• _Task details_
The response should be an exact copy of the records, with the pictures removed.

+-------+

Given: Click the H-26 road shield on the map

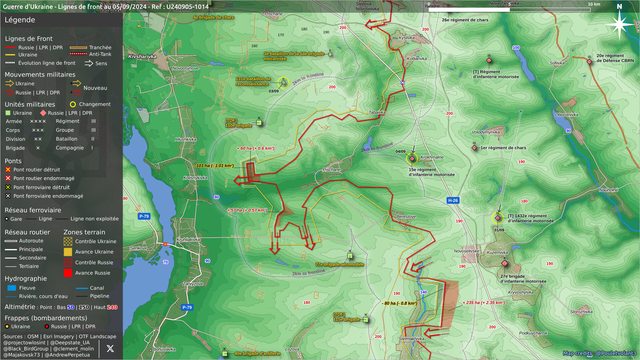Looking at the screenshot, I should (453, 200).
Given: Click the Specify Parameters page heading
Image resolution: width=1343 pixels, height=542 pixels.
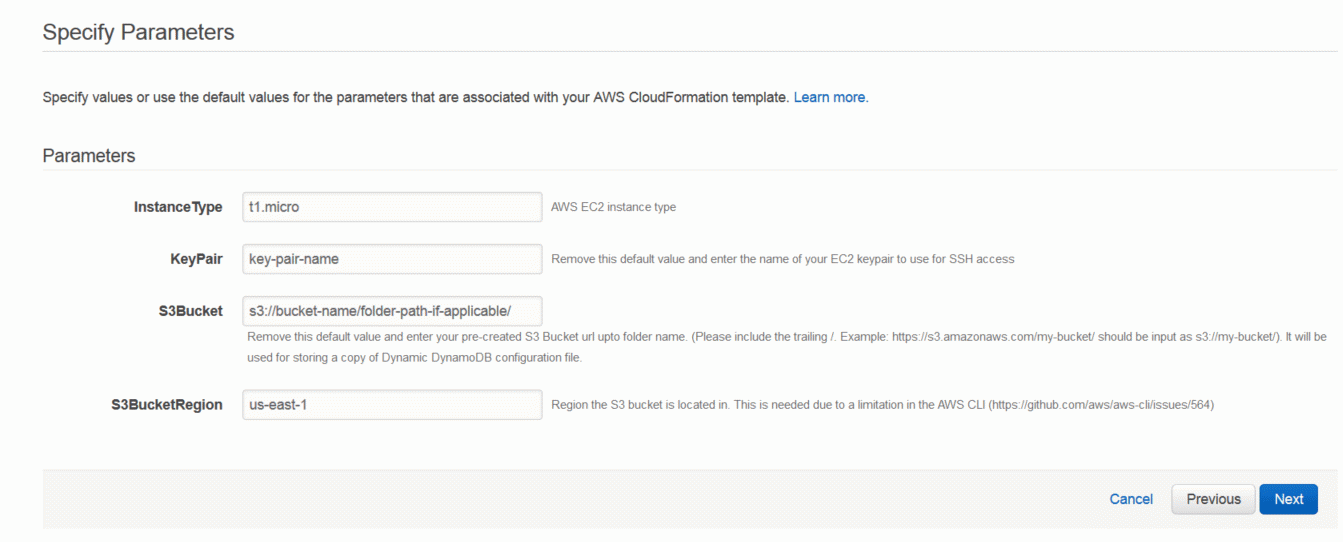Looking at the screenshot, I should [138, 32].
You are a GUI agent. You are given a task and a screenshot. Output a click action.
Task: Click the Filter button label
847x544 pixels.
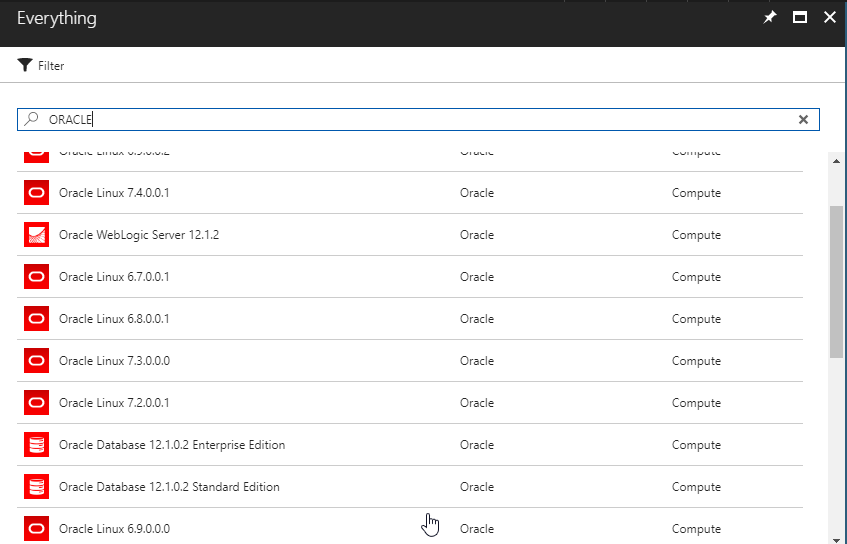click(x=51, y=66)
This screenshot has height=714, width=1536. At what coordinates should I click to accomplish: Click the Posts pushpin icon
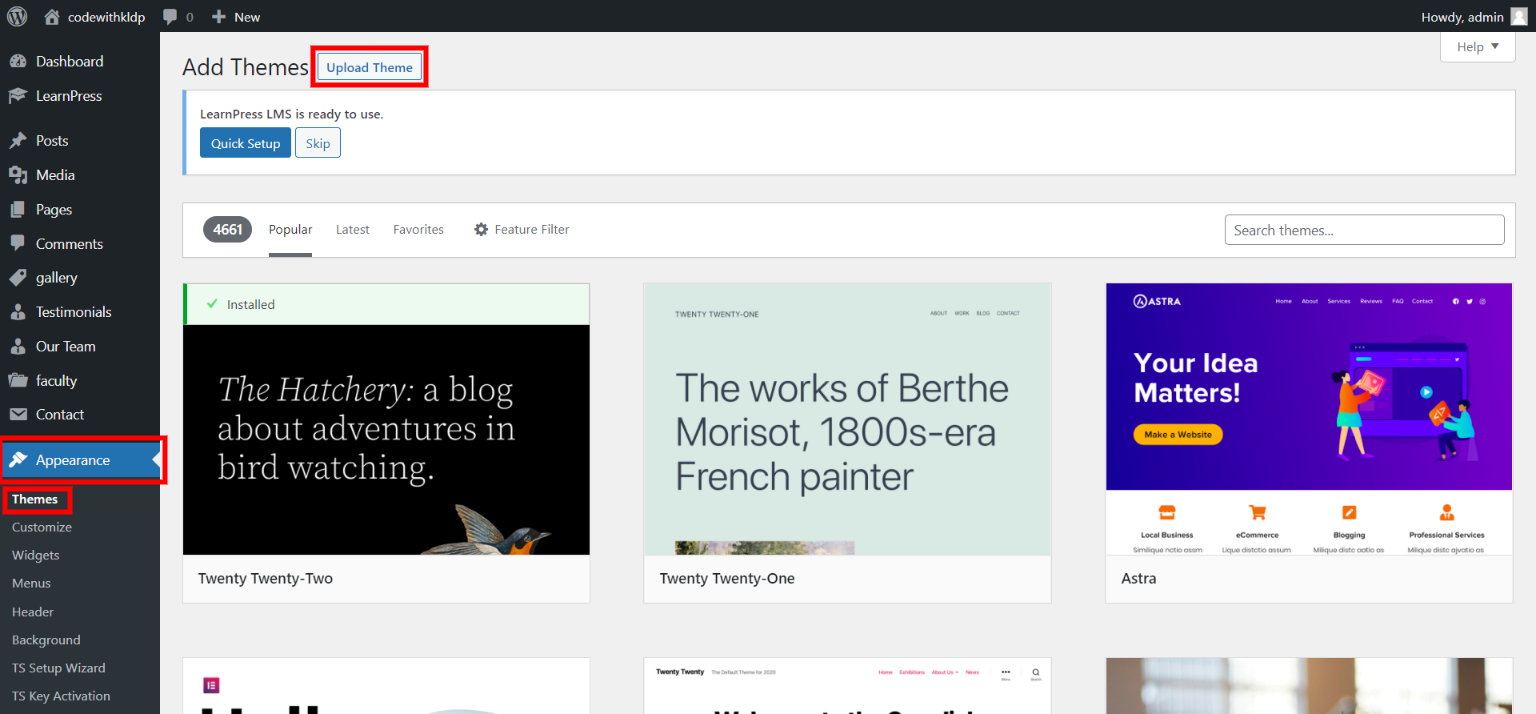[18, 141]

+-------+

• _Result of this exercise_
Given: Click the H-26 road shield on the map

Looking at the screenshot, I should (453, 200).
Given: Click the Specify Parameters page heading
Image resolution: width=1343 pixels, height=542 pixels.
Looking at the screenshot, I should [138, 32].
You are a GUI agent. You are given a task and a screenshot. Output a click action.
Task: Click the Filter button label
847x544 pixels.
click(x=51, y=66)
This screenshot has height=714, width=1536. At what coordinates should I click to accomplish: Click the Posts pushpin icon
[18, 141]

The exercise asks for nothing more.